Analysts say that by the end of 2015, person-to-person lending will drive roughly $77 billion in loan volume — 15 times more than the $5 billion it drove in 2012, Bloomberg reports And while that growth rate is astonishing, P2P lending growth overall is a mere .08 percent drop in a $96 trillion total lending bucket worldwide
The rapid growth of the P2P lending world is of concern to some .
Michael Tarkan, an equities analyst at Compass Point Research & Trading in Washington who covers P2P companies said in an interview that while P2P so far looks high promising – the model is still under development.
“This may prove to be a superior model, but we just don’t know because it hasn’t been tested yet through a full credit cycle.”
But with trepidations aside – innovators and investors alike worldwide are responding to the siren song of a $96 trillion waiting to be loaned out more efficiently — and hopefully profitably.
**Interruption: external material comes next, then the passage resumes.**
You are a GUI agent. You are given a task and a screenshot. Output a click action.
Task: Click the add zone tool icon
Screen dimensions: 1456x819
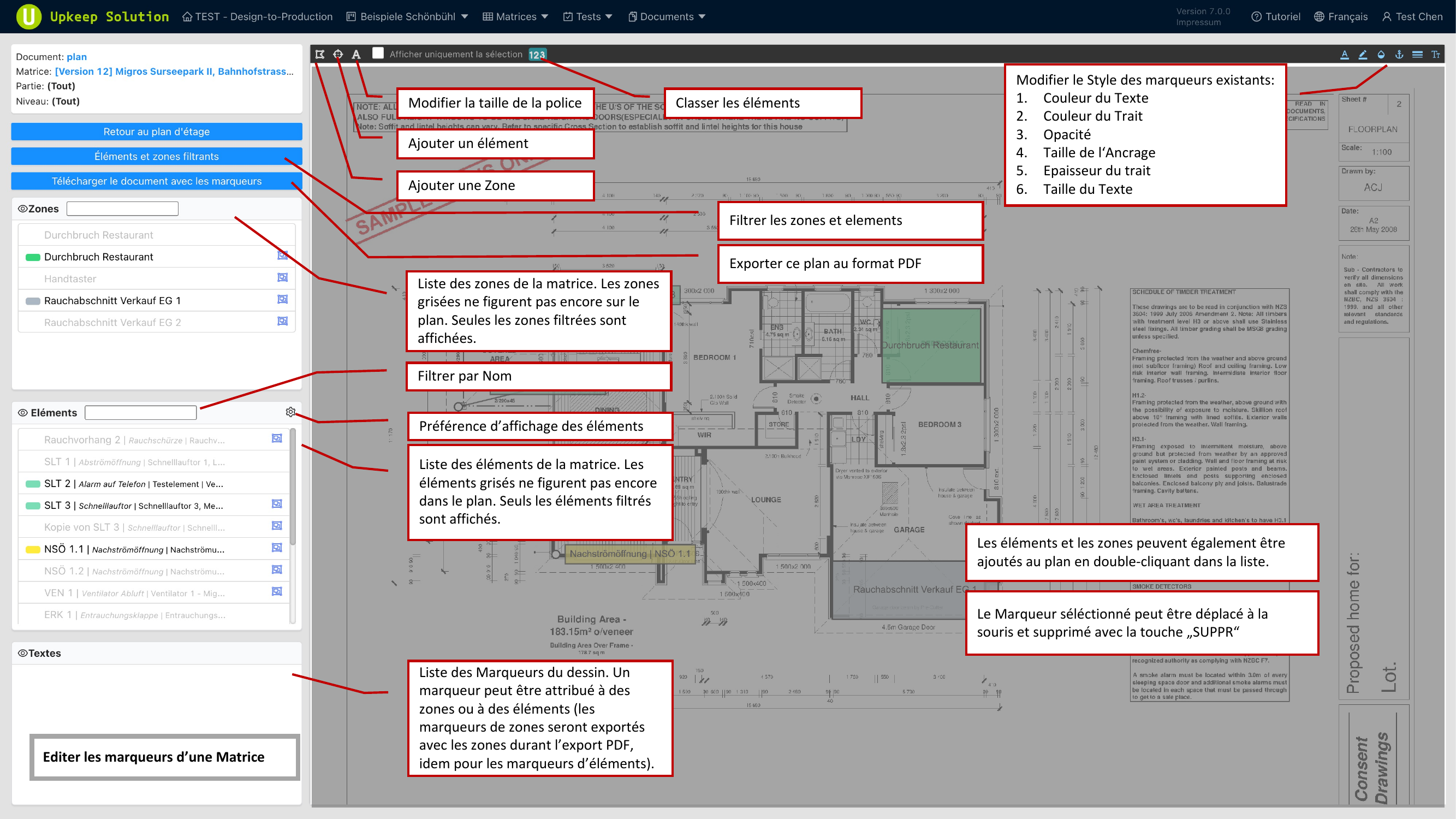pyautogui.click(x=320, y=54)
At first glance, BLender might not look like a differentiated player in the field. In fact, the Israeli-based P2P lender looks very like everyone else: BLender connects borrowers to lenders, borrowers get better rates or otherwise more favorable terms for loans, lenders net high returns in form of interest on their loans.
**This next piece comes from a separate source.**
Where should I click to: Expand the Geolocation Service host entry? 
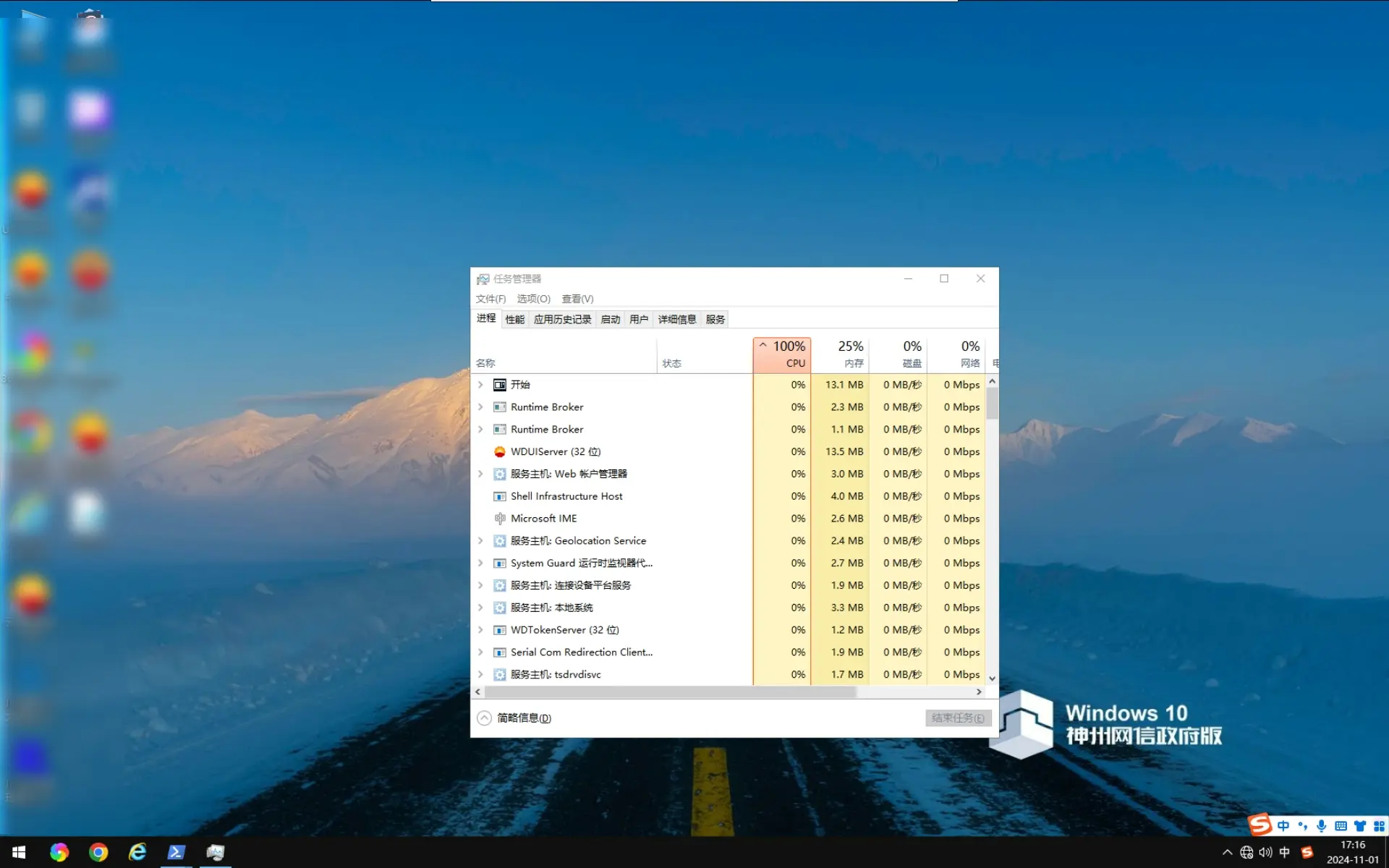coord(480,541)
But it’s the second glance where BLender throws a few extra ingredients into making its P2P loan smoothies (we promise that will be the last blender-related pun), starting with how it evaluates creditworthiness on the platform. Borrowers are reviewed and scored on BLender’s proprietary Rating 2.0 system which CEO Dr. Gal Aviv described a “hybrid” that creates and ranks lender profiles based on financial, social, and demographic data.
Aviv is an interesting figure — and probably the only person working in P2P lending today who holds a PhD in nanophysics.
The platform launched in November 2014 with some angel funding and whole lot of bootstrapping. In that relatively short time, BLender has extended $2.5 million in loans, with the average loan value ranging between $3,750- $5,000. All loans are made within Israel.
This month, however, that changed. BLender got a $5 million infusion of funding from Blumberg Capital – an American VC firm.
And with that cash infusion, Aviv said, BLender can pursue its bigger vision of operating multinationally, particularly in developing markets where standardized credit rating systems are not the norm.
“We saw that there is a very strong credit market where there is FICO scoring like there is in the U.S.,” Aviv said. “But if you look at different territories with no effective credit bureaus, the access to credit is quite low and the pricing is quite high. A lot of that high cost in efficiency, which we correct for as a digital platform. But the bigger issue is that there’s no standard way credit data is reported, collected or ranked – so lenders are often assigning a high price and hoping for the best.”
And, he noted, even when cost of credit doesn’t deter borrowers, desperate for capital — physical access often does.
But in a world where digital transactions are increasingly common in all corners, it isn’t necessary or even necessarily useful to use past interaction with traditional FIs – particularly when there are much richer and more indicative data streams out there. That includes traditional stuff — commerce history for example — but also some of the sort of out-of-the-box stuff that is less expected – like using browsing history to build a psychological profile that tells us if a customer is more or less likely to pay.
With its new funding in hand, BLender will now be officially exporting its efforts to Columbia and Brazil.
Aviv also noted the company will be rolling out a few more products in the fall, though he remained mum on the full details.